If you were astute, you would have noticed I held up the British copyright law the Founders surely had in mind when they drafted the Constitution, the Law of Queen Anne (which claim I think I can easily validate since the first copyright law passed under the Constitution was an imitation of it), as a model of a good copyright law -- 14 years, extendible by another 14 at the request of the author, not the author's estate (which didn't create anything), not the author's publisher, just the author -- a return to those terms hardly results in CHAOS. There wasn't cultural CHAOS in the colonial times when the Law of Queen Anne was the copyright law governing what became these United States, nor through the Federal era when American copyright law had like terms.

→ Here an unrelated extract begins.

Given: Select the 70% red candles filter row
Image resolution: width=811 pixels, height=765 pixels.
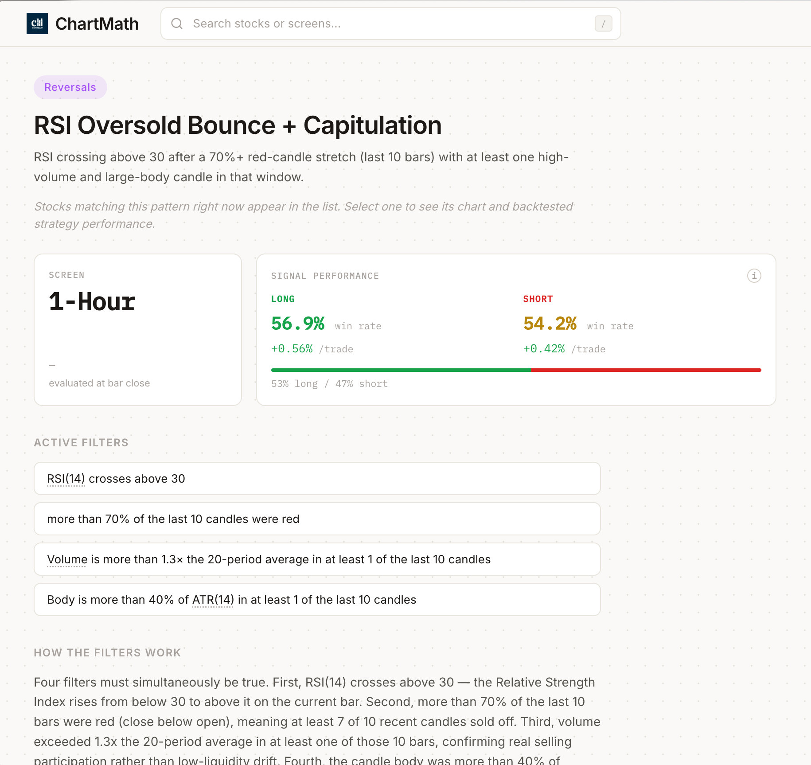Looking at the screenshot, I should [317, 519].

I'm mystified by your claim that being able to trace the provenance of art is somehow dependent upon copyright. We know who painted the Mona Lisa, who wrote The Canterbury Tales, who composed "The Lady Russell's Pavan", who wrote the Akathist Hymn to the Theotokos, even though da Vinci, Chaucer, Dowland and St. Romanos the Melodist painted, wrote, composed, and wrote, respectively, before there were any statutes analogous to copyright. Albrecht Durer made a very good living selling prints which he had no way of copyrighting, since there was no such thing (and we know which are his prints, the absence of copyright law in the times and places where he worked notwithstanding). He even provides an example of defending his brand in the absence of copyright law, because he successfully sued a copyist for fraud for passing off his prints as being by Durer.

Do reply to what's actually being said.

66 posted on 11/20/2014 3:08:50 PM PST by The_Reader_David (And when they behead your own people in the wars which are to come, then you will know...)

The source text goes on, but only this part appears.